→ ФРАГМЕНТ ТЕКСТА
▬▬▬▬▬▬

Почему не надо бояться западной христианской культуры и гуманизма – Анна Брискина-Мюллер

В рамках Международной афонской конференции, организованной Киевской духовной академией и Институтом афонского наследия в Украине, был зачитан доклад доктором богословия (Германия) Анной Брискиной-Мюллер о вкладе Киевских духовных школ в развитие личности известного афонского старца прп. Паисия Величковского.

Редакция портала попросила Анну Михайловну подробнее рассказать об интересных и малоизвестных аспектах жизни преподобного Паисия.

А также о том, как могут сочетаться православная аскетика и идеи западного просвещения и гуманизма.

Анна Брискина-Мюллер. Фото: © Наталья Горошкова. Православная Жизнь

– Анна, боязнь западной христианской культуры и западной науки – откуда такая фобия у православных?

– Предубеждения были всегда, во всех конфессиях. И до сегодняшнего дня католики и протестанты держатся каждый сам по себе – у них свои богословские факультеты, свои ученые степени, профессора.

То же наблюдается и в Православии. Ничего страшного в этом нет. Вопрос только в том, находимся ли мы со сторонниками других конфессий в диалоге или мы этот диалог полностью исключаем.

Особый интерес представляет немецкий опыт, согласно которому богословие должно изучаться в рамках университета. Эта среда благоприятна принципиально для всех специальностей, потому что способствует их диалогу друг с другом, в случае с богословием – диалогу Церкви с обществом.

В ситуации подобного диалога богословие вынуждено реагировать на вопрошания современников, на вызовы времени, таким образом выполняя заповедь Христа «идите научите все народы» (Мф. 28:19), то есть объясните, расскажите, обоснуйте, не уходите от ответов.

Ведь на каждый новый вызов нужна наша реакция; формулировками XVIII века сегодня в нецерковном обществе никого ни в чем не убедишь.

Поэтому и необходим диалог богословия как с другими науками, так и с конфессиями. Постулаты учений других конфессий нужно знать хотя бы ради миссионерских целей. А бывает и такое, что мы, утратив какую-то свою традицию, считаем ее достоянием другой конфессии и ошибаемся.

– В своем докладе на афонской конференции Вы говорили о том, что в личности и трудах Паисия Величковского просматриваются следы гуманизма и Просвещения. Вы подчеркнули его отношение к субординации...

– Прп. Паисий Величковский сначала отказывался брать кого-либо в ученики. Первый желающий – молдаванин Виссарион – долго просился к нему. Паисий же не мыслил себя в роли учителя, духовного отца, и предложил ему жить вместе, но не как учитель с учеником, а как братья, во взаимопослушании.

▬▬▬▬▬▬

→ ВЫДЕРЖКА ИЗ ИСТОЧНИКА
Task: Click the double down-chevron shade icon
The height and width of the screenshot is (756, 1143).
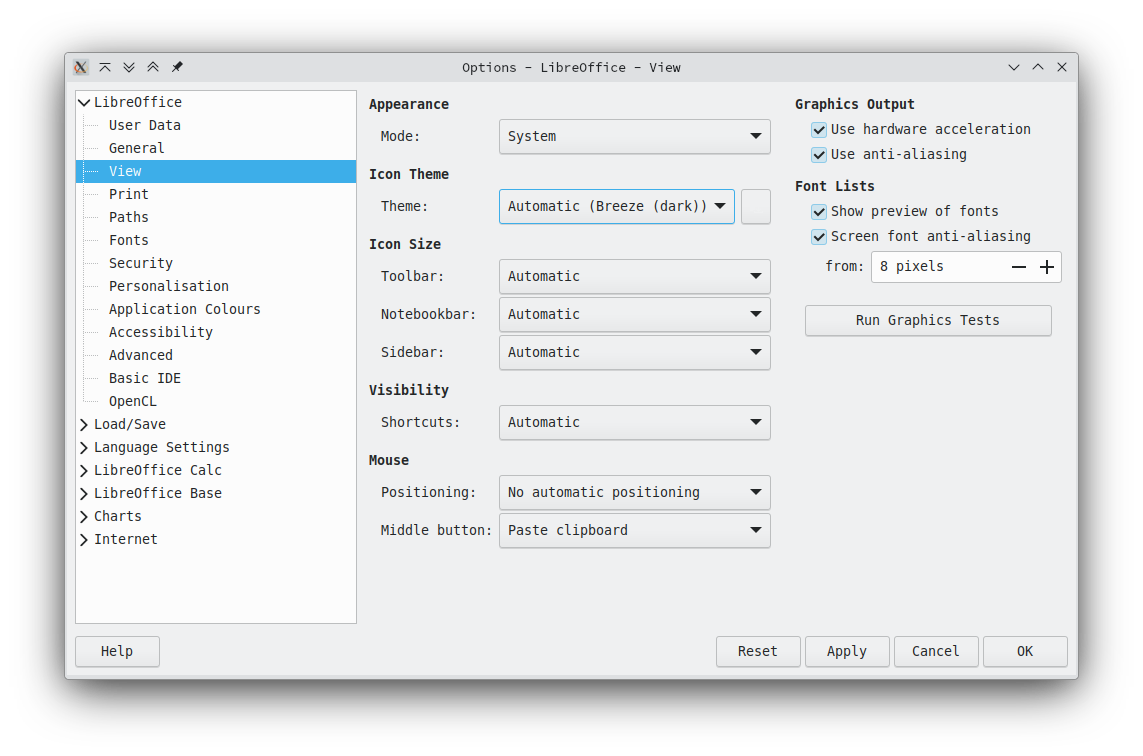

▬▬▬▬▬▬

→ СПИСОК ЗАДАНИЙ
[A] Перечислите действия, которыми во фрагменте текста поясняется смысл заповеди «идите научите все народы».
[B] Изложите суть фрагмента текста в двух предложениях.
[C] Согласуются ли с фрагментом текста следующие утверждения: (i) конференцию организовали Киевская духовная академия и Институт афонского наследия в Украине; (ii) предубеждения существуют только в Православии; (iii) Паисий Величковский сразу согласился стать учителем Виссариона?
Листинг взят из другого источника.

→ ОТВЕТЫ К ЗАДАНИЯМ
[A] «Объясните», «расскажите», «обоснуйте», «не уходите от ответов».

[B] Доктор богословия Анна Брискина-Мюллер выступила на Международной афонской конференции с докладом о Паисии Величковском. Она считает необходимым диалог богословия с другими науками и конфессиями, а также рассказывает, что Паисий сначала отказывался брать учеников и предложил первому желающему, Виссариону, жить вместе как братья, во взаимопослушании.

[C]
(i) Да: «организованной Киевской духовной академией и Институтом афонского наследия в Украине».
(ii) Нет: «Предубеждения были всегда, во всех конфессиях».
(iii) Нет: «Прп. Паисий Величковский сначала отказывался брать кого-либо в ученики».